んん? 兄は、もしかして…?




蓋をした鍋の隙間から、ごぽごぽと放たれる湯気と共に、三角形のちまきが覗く。大量に作ったちまきを鍋に入れて数分が経過し、茹で上がるのを今か今かと待っていた。


「んん、何分だったか、忘れちゃったからなあ……。こればっかりは勘でやるしかないね」


近くに置いていた椅子に腰掛けて、オレは小さく息を吐く。


ここ数年は思い出す事もなかった、前世の出来事。ちまきを作る事によって刺激されたのか、忘れてたのが嘘のように次から次へと溢れ出てくる。

長閑な風景が広がる故郷、そこそこに仲良い両親。気兼ね無く話せる友人達、そしてーー


「……小牧こまき……」


4歳差の妹、小牧。兄であるオレには生意気だったが、友人も多く、それなりに学生生活を楽しんでいたように思う。直接的な言い方ではないのは母親越しにしか、近況を聞いていなかったから。思春期に入ったからなのか、きちんとした会話らしい会話をしてこなかったんだよなぁ。挨拶しても無視か、小声でしか返ってこないし。

視線を感じたと思ったら、何故か睨まれてた事もあったし。あ、思い出しただけでちょっと泣きそう。


兄妹仲は悪くなかった、とは思う。

思うんだけど、なぁ。幼少期のように、こう常に仲良くとはいかないまでも……、いや、幼少期のオレは小牧の言いなりだったな。妹は、ガキ大将並に強かったんだよ。オレの友人達を皆、子分してた。

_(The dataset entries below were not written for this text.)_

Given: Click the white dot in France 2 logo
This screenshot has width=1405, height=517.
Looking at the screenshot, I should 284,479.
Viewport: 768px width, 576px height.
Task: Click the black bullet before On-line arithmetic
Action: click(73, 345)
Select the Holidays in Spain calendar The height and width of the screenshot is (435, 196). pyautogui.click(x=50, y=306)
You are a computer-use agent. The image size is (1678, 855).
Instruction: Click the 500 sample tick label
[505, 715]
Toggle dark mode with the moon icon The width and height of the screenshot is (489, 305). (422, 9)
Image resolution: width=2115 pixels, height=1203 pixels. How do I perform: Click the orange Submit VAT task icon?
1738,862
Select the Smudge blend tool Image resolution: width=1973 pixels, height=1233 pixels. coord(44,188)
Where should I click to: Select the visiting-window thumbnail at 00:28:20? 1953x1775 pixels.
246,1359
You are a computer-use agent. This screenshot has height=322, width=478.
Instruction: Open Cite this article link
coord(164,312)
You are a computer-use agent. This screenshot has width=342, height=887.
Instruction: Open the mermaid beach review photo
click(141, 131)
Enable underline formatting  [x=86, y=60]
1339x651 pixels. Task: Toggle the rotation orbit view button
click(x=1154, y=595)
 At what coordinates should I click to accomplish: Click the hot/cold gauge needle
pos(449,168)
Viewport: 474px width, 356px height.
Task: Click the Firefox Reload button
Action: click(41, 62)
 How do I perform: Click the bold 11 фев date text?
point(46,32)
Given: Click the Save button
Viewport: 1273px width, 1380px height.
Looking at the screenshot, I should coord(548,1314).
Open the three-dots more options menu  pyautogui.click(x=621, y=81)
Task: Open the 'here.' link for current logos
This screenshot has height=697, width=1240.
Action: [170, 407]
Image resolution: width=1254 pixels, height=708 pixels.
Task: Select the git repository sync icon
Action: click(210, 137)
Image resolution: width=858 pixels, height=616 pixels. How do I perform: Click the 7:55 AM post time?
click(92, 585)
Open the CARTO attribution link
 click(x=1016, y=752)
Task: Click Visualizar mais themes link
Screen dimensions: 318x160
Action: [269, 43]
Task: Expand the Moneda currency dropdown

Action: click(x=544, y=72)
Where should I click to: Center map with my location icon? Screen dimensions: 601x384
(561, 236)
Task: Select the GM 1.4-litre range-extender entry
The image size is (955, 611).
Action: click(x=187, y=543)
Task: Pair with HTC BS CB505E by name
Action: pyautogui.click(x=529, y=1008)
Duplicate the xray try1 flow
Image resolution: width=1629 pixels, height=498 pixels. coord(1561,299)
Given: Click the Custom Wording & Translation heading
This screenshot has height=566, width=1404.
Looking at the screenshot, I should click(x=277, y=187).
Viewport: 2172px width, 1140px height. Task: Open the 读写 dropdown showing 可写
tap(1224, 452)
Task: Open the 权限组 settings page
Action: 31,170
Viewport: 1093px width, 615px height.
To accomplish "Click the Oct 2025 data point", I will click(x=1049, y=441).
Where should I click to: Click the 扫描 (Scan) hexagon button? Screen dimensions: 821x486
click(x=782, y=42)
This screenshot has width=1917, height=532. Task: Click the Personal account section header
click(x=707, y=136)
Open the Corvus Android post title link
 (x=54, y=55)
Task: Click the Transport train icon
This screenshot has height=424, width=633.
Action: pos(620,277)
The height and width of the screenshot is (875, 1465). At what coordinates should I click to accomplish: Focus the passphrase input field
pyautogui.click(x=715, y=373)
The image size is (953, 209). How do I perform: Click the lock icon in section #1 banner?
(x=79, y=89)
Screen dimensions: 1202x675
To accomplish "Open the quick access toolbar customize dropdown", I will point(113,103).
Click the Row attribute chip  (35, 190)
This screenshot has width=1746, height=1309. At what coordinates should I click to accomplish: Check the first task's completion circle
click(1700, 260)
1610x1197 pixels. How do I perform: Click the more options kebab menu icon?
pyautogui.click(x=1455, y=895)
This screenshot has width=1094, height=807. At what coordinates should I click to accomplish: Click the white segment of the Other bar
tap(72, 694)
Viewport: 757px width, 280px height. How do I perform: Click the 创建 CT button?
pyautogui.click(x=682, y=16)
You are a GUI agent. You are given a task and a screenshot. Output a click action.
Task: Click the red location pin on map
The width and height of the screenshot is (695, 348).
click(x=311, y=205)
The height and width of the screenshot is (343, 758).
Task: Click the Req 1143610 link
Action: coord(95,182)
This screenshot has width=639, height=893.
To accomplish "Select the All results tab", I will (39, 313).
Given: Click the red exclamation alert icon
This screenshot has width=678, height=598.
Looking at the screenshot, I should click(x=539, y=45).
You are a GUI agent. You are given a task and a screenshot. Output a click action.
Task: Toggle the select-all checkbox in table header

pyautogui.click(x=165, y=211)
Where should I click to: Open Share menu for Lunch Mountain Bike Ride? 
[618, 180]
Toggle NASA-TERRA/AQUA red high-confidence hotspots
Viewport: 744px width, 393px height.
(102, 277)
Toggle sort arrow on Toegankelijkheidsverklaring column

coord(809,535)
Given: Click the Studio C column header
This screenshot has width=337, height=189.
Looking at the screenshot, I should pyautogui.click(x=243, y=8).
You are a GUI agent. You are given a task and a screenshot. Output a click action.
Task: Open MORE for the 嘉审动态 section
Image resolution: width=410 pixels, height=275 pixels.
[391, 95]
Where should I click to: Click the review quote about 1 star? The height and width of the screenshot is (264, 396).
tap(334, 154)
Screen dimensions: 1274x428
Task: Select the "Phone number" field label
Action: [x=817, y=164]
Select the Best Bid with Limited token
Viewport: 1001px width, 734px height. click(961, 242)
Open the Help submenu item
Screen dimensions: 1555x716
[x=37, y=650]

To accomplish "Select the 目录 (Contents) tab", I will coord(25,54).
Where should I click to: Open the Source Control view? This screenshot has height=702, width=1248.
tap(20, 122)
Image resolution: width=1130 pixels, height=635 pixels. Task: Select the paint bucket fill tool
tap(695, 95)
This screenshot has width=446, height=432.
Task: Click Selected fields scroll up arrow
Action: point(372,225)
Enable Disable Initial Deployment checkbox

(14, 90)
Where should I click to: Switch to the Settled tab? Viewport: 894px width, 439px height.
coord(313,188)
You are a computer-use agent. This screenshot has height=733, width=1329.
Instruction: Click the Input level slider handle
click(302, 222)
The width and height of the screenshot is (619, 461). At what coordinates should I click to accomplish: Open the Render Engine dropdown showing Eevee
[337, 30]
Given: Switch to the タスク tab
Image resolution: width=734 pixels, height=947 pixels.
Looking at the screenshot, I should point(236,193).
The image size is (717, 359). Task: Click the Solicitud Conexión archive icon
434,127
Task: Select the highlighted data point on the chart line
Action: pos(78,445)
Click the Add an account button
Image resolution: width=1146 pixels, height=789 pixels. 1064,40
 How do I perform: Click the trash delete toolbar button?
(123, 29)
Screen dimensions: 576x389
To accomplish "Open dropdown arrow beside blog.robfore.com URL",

妹、あの頃はほんと最強だったんだ。


……仲、良かったんだよな??

あれ、なんか、自信なくなってきたぞ。


「元気にしてるのかなぁ、してると良いなぁ」


湯気が漂うキッチンで、思わず口から出た言葉。会話らしい会話はなくとも、大事な妹である事には変わりないし、何より幸せになってもらいたかったから。


「でも、嫌ってたかもしれないオレに祈られても、迷惑かもなあ……」


眉を下げ溜息を吐くと同時にガシャアン!!と激しい音が隣室から響く。何事かと思い、慌てて立ち上がるも何かが折れた音と割れた音。その後に漏れた声が耳に届くとサッと顔色を変えた。


「に、兄さん!? 大丈夫!?」


「あははは、やあ、リティシア。良い匂いに吊られてソファから立ち上がったら、こう、絨毯に躓いてね……めちゃくちゃ痛いんだ」


「でしょうね! 血が出てるもの!」


隣室に顔を出せば、予想通りの状況になっていた。近くにいたスライム達に指示を飛ばしながら、棚に置いていた救急箱へ手に取り、兄へと駆け寄る。


オレがこんなにも慌てるのはしょうがないんだ。何故なら、兄が転んで良かった事なんて一度たりとも無い。何かしらの弊害が付き、余計な労力を使う事になる。

今回は引っ転んだ兄の両頬が切り傷だらけになり、血があちこちから滲んでいた。

そして、何匹かのスライムが踏み潰され

、ぶつかった衝撃で分離している。ああ、可哀想に……。心無しか、スライム達の表情が暗い。


オレはそれを横目に兄の治療をてきぱきと行っていく。ゆっくりなんてしていると、被害が拡大しそうだ。


「もう、兄さん。気を付けてって言っているでしょう。何で、勢い良く立ち上がったりしたの」


「だって、あの匂いには、あがらえないよ。嗅いでるだけでお腹減ってきたからね」


ぐきゅるるる〜と可愛らしい音がお腹から鳴る。そうだった、兄は、暫く碌な食事をしていなかった。ならば、この香ばしい匂いはかなり堪えるのだろう。


クンクン、と確かめるように鼻を揺らすと兄は緩やかに目を細めた。


「この匂い、かぁ。懐かしいな。もう出来たの?」


「まだだよ、もう少し待ってて。兄さんは! 一歩も動いたらダメだからね!」


「はいはい」


パチン、と最後のガーゼを当てて治療を終えるとオレは立ち上がり、キッチンへと戻る。床掃除はスライム達に任せておけば良い。


早く兄に食べさせないと……、んん?


鍋の具合を見ようとして、オレは動きを止めた。


あれ、どうして、兄は、ギルノールは

匂いだけでちまきを作ってるって、わかったんだ? 今世では始めて作るのに。


嫌な汗が、背中を伝う。


先程の独白。懐かしい記憶。ギルノールは小牧とは似ても似つかない仕草や表情をしている。だが、飛び起きた様子。鍋のアレをちまきと断定した事が、妙に引っ掛かる。

あの調理方法は、我が家独自のものだ。